Aquero’s next task for Bernadette was to go to the priests and tell them to go in procession to the grotto and build a chapel there.
Bernadette turned to Father Dominique Peyramale, who dismissed her and ordered her to not return to the grotto.  She remained persistent and began pestering other priests about Aquero’s request.  With a grudging respect for the girl’s determination, Father Peyramale spoke with her again.  “No chapel is being built until we know the woman’s name,” he explained sharply.
Any time Bernadette would ask Aquero for her name, the Lady would respond with a smile.  It wasn’t until March 25th when Bernadette pressed Aquero with a little more force for her name.
Aquero stopped smiling.  Lowering her arms, her radiant eyes raised to Heaven.  She folded her arms over her breasts and spoke.
Bernadette’s eyes widened.  A gasp escaped her lips.  Within her racing heart, she felt the light of clarity.  Rising to her feet, she stood struck by the realization that she was a part of something greater, a grand plan that surpassed her finite understanding.
Holding her rosary close to her heart, Bernadette turned to the crowd, “I am the Immaculate Conception.”  That is what Aquero, the Blessed Virgin Mary, had said to her.
Shaken by this revelation, Father Peyramale, now a believer in Bernadette’s experience, made a trip to visit the bishop, who forbade him from going to the grotto.
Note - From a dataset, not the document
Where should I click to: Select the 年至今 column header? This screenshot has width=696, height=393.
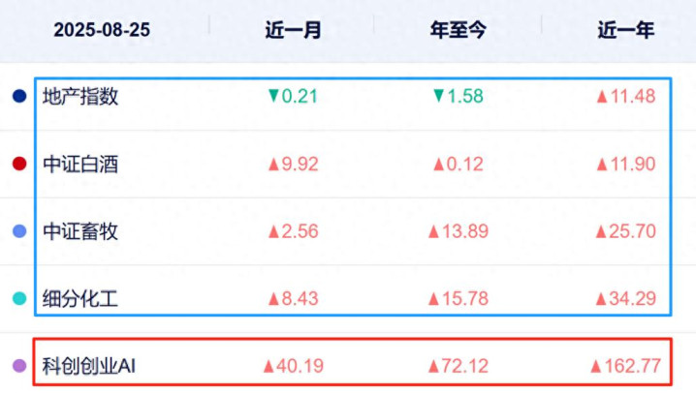click(x=459, y=30)
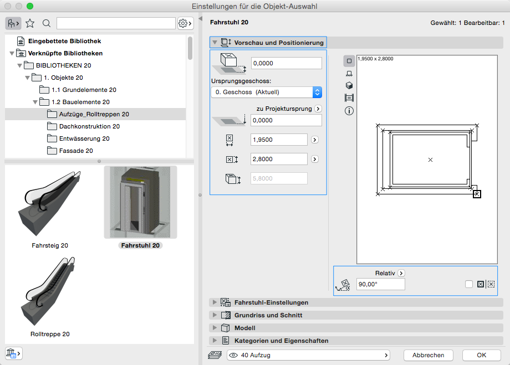
Task: Open the 40 Aufzug layer dropdown
Action: coord(308,355)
The final apparition occurred on July 16th.  The Virgin Mary greeted Bernadette with a motherly gaze.

“All I saw was Our Lady.  She was more beautiful than ever.”
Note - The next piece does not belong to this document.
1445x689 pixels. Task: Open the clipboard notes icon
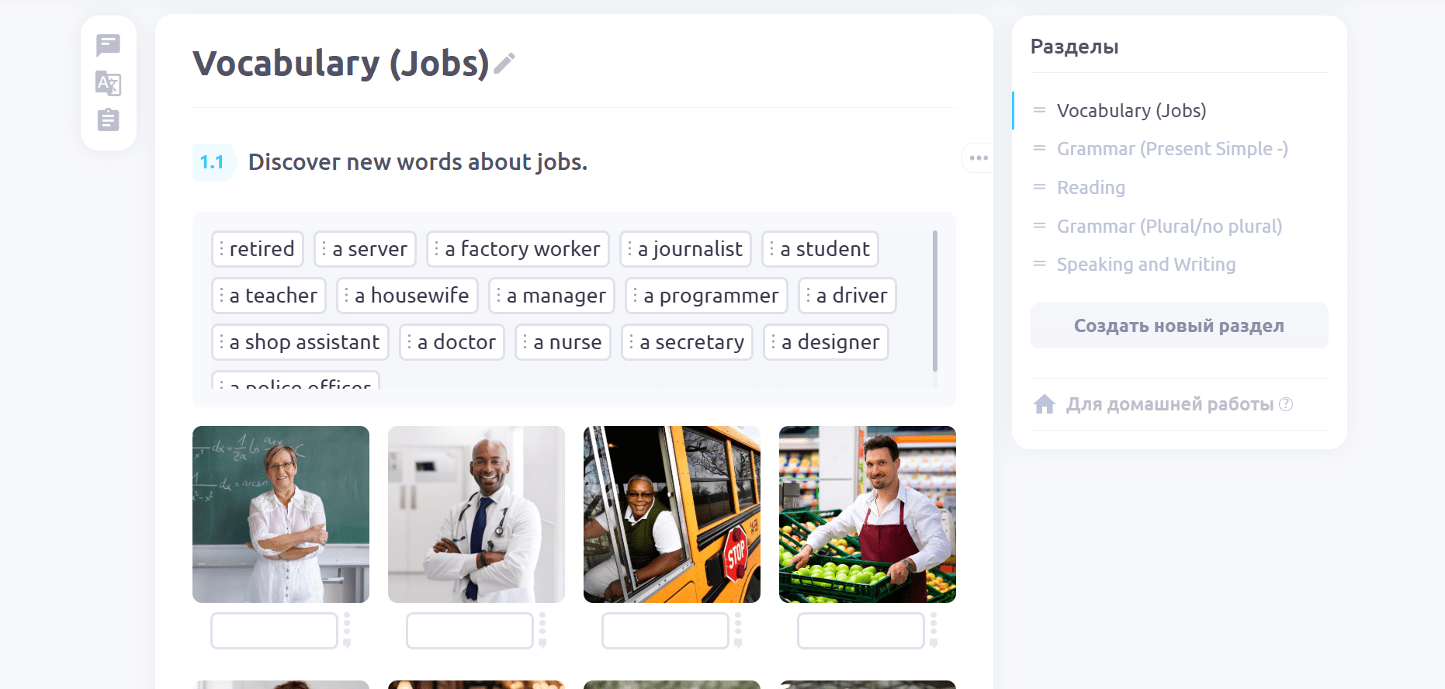click(x=108, y=119)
Bernadette disliked all the attention she had garnered, so she attended a hospice school run by the Sisters of Charity of Nevers.  It was here that she finally learned how to write and read (even how to spell her own name!)  Discovering that her true vocation was the religious life, Bernadette set her sights on the Carmelites, but her poor health made her ineligible for stricter orders.  On July 29, 1866, Bernadette was one of 42 women to take the religious habit of postulant and join the Sisters of Charity.  The Mother Superior bestowed upon her the name, “Sister Marie-Bernarde.”
Bernadette’s remaining years were spent as an infirmary assistant, then later a sacristan.  Sadly, she had to endure ridicule from other sisters who were skeptical about her apparitions.  She was given harsher discipline, for the Mother Superior wanted to prevent her from becoming prideful.  Having been obedient to the Virgin Mary, Bernadette held up her head and did exactly as she was told.
Bernadette’s health was struck by tuberculosis in the bone of her right knee.  She did as much work as she could until the tuberculosis made her unable to go on any longer.   On April 16, 1879, 35-year old Bernadette Soubirous lay on her deathbed, suffering terribly from the pain.  With her last breath, Bernadette prayed aloud her final words:

“Blessed Mary, Mother of God, pray for me!  A poor sinner, a poor sinner!”

Have you been researching someone’s life and the more you learn, the more you come to love them?  As Saint Lucy and Saint Agnes are my sisters, so too is Bernadette.  I am in awe of her humility and bravery to stand alone in her convictions, which is a rarity in modern society.  She never caved to the pressure to change her story or stay away from the grotto.   It is no coincidence, it was part of God’s plan, that her name means “strong, brave bear.”

Saint Bernadette Soubirous, pray for us.